— TASK STATEMENT —
Verbatim reproduction of the entries is required; images must be omitted.

(Stored items)

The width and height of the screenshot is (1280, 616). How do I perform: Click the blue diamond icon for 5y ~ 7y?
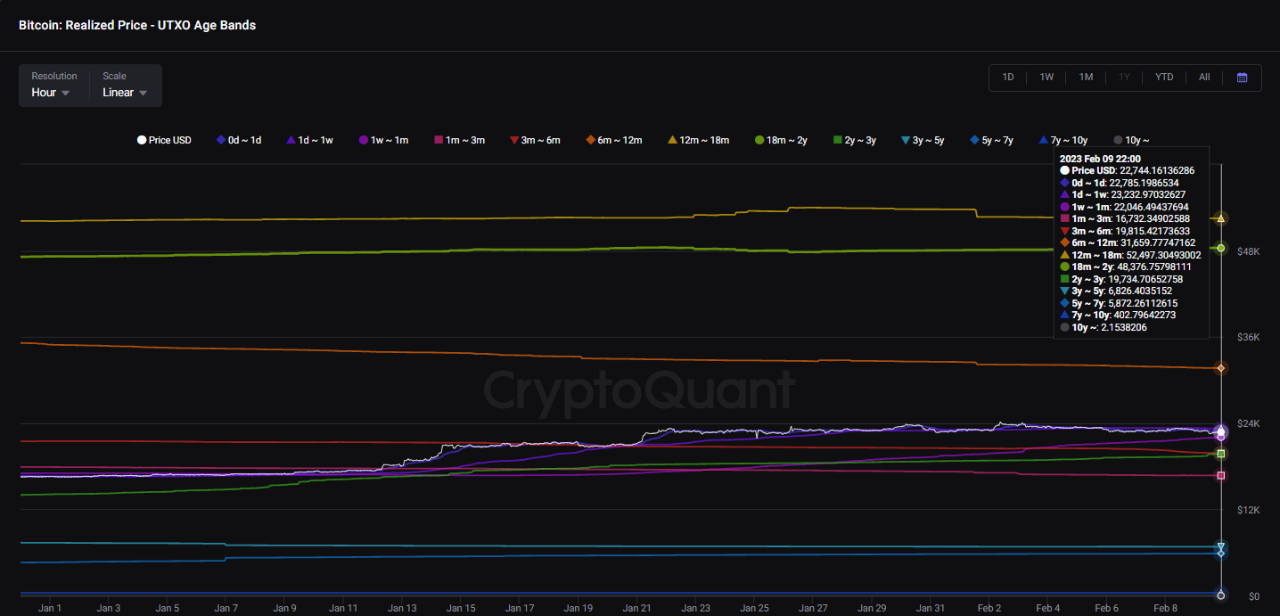(975, 140)
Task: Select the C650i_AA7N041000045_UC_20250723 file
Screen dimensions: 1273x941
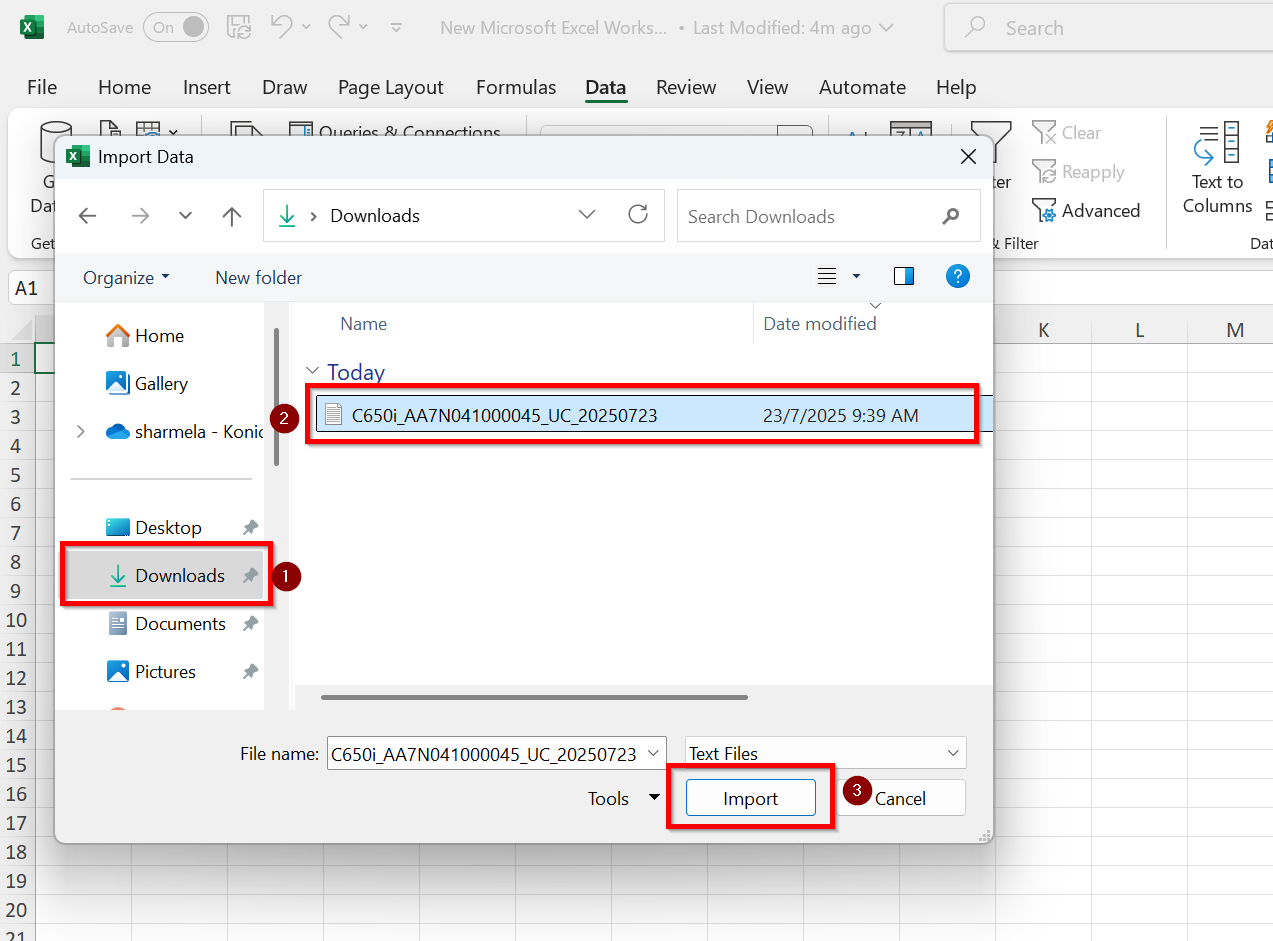Action: [504, 415]
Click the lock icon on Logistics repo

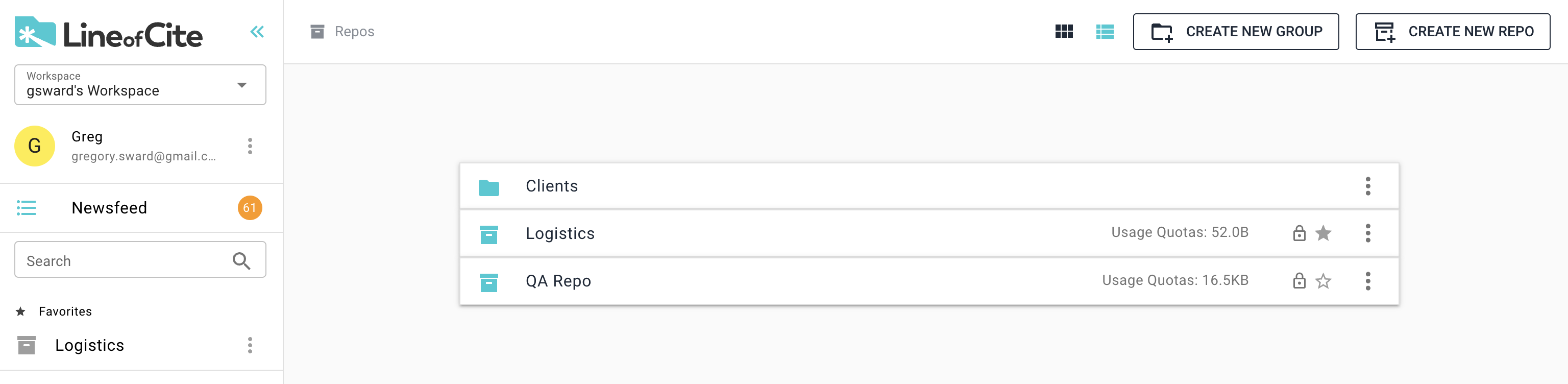pyautogui.click(x=1299, y=233)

— REPLY TO THE EXERCISE —
The width and height of the screenshot is (1280, 616). How do I perform: Click the blue diamond icon for 5y ~ 7y?
(975, 140)
Task: Select the C650i_AA7N041000045_UC_20250723 file
Screen dimensions: 1273x941
Action: [504, 415]
Click the lock icon on Logistics repo

pyautogui.click(x=1299, y=233)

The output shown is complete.